UFRN-URNAI / urnai-tools

A modular Deep Reinforcement Learning library that supports multiple environments, made with Python 3.6.
Apache License 2.0
5 stars 8 forks source link

Create base class for models #75

Closed alvarofpp closed 3 months ago

alvarofpp commented 9 months ago

We need to have a base class for the DRL models that will be used by the agents.

Suggestions:

CinquilCinquil commented 6 months ago

Hello, i was thinking of making the class constructor receive an Algorithm and a Data Structure for the model, and also define the following methods: learn, choose_action, get_action_values and get_state_values.

Am i on the right track?

alvarofpp commented 6 months ago

The Model is already the algorithm, so I don't think it needs to be given an algorithm because it already is. It should have a data structure to store the learning data, usually a dictionary.

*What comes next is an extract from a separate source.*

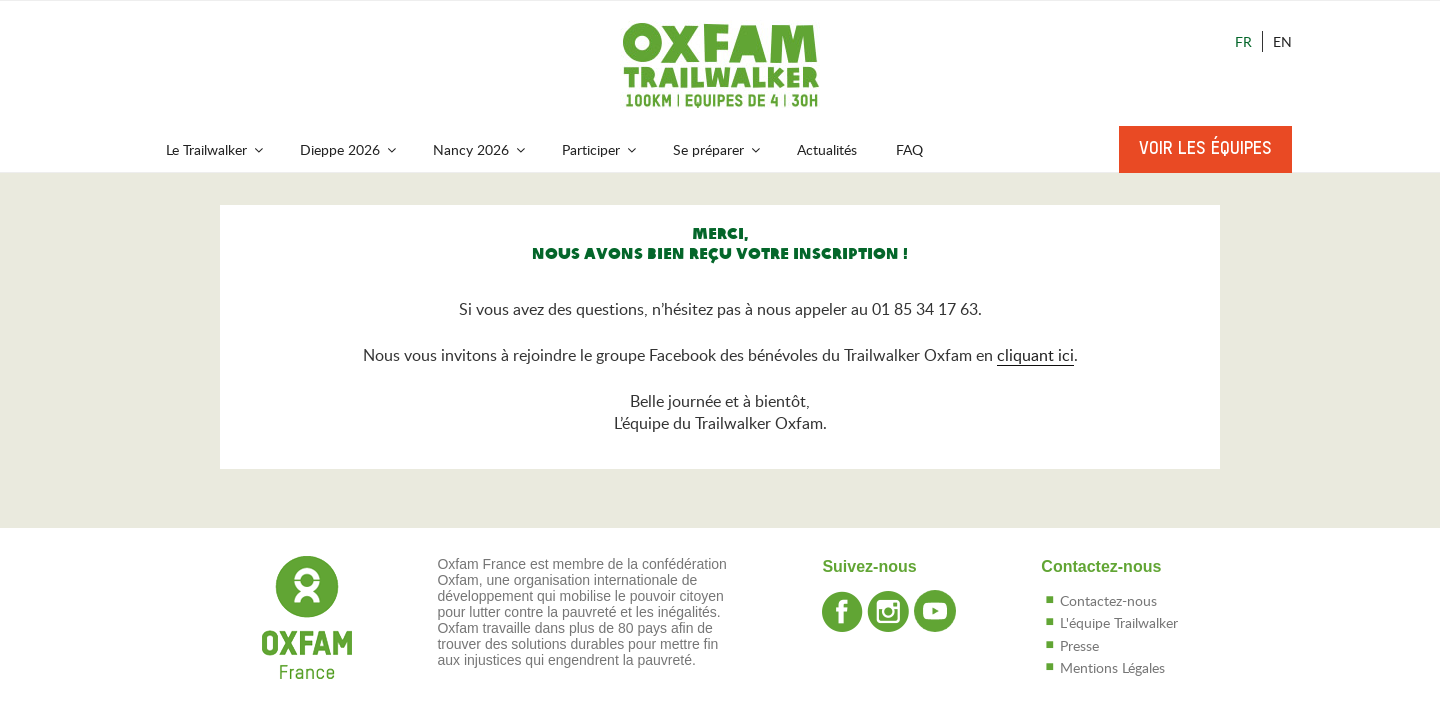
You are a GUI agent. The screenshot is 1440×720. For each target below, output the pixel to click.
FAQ (909, 149)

If I remember correctly, the Agents will contain the states and actions, so it's not necessary to define this in the Model class. Consequently, I believe that the choose_action function will be in the Agent and not in the Model.

The learn function makes sense to me.

@UFRN-URNAI/urnai Does anyone else have anything to add here?

RickFqt commented 6 months ago

I also believe choose_action will be in the Agent, which will pass the current state and actions to the action choice strategy class in issue #74, so that it can make a decision. Is that right?

This also brought me a question: how is the Model class connected to the Agent and to the Action Choice Strategy class? Is it just to one of them? Or both?

alvarofpp commented 6 months ago

I believe that Model and Strategy have the same role here. We'll take this to the next meeting and see what everyone thinks, but I think Strategy will be Model.

RickFqt commented 6 months ago

It was discussed in our meeting that the method choose_action should be implemented inside the Strategy class, and Model should be something aside, more related to the "memory" of the agent. The Strategy class may or may not use the memory stored in Model in order to choose an action. It can, for example, choose an action in a complete random way.

It was also discussed the methods load and save, currently present in Model. There should be another class specifically for this, referenced in the issue #81.